It's an age-old belief: Human progress wrecks the environment.

British data scientist Hannah Ritchie dispels this notion in my favorite book so far this year, "Not the End of the World: How We Can Be the First Generation to Build a Sustainable Planet."

Ritchie makes a strong case against both the doomsayers and denialists of climate change. Like me, she believes that neither a smaller population nor less economic growth will solve the world's environmental challenges.

She and her colleagues at the Our World in Data website became popular during the pandemic. As terrific as she is explaining complex ideas with numbers, Ritchie accomplishes even more in the book, which focuses on all the big issues environmentalists care about: climate change, deforestation, biodiversity loss, food, ocean plastics.

Throughout history, there's been a trade-off between human well-being and environmental protection, she writes.

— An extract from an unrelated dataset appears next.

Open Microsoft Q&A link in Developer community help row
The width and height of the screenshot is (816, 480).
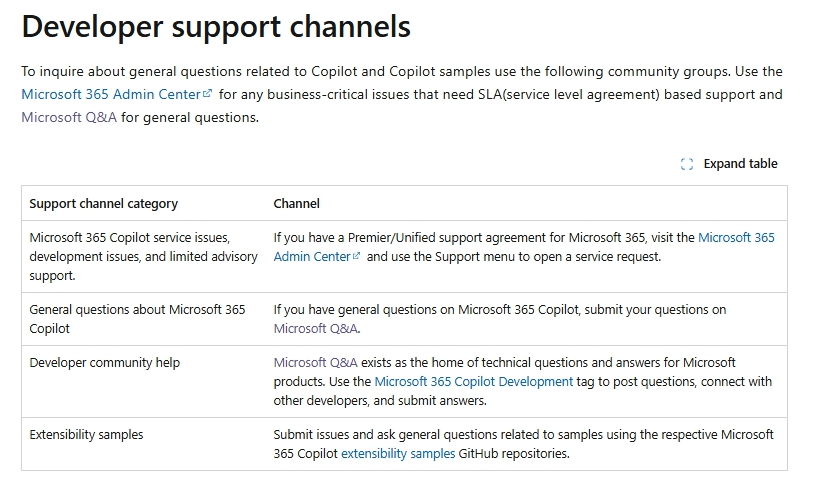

"That means one must be prioritized over the other, and for 'sustainability,' it's the environment that wins," Ritchie writes. "This trade-off existed in the past. But the central argument throughout this book is that this conflict does not have to exist in the future. There are ways to achieve both at the same time."

In my column last Sunday, arguing as I often do that Minnesota's slow growth needs to pick up some steam, I offhandedly mentioned that one of the benefits of economic growth is a clean environment.

To me that seems obvious. Greater wealth that results from growth allows a community or society to spend money on making the environment better.

Many readers focus on the other side of the equation. They worry that more growth creates more demands on the environment.

One of the first commenters on the online version of last week's column wrote, "Evan, how about addressing the environmental aspects of efforts to increase growth? The planet just won't support it."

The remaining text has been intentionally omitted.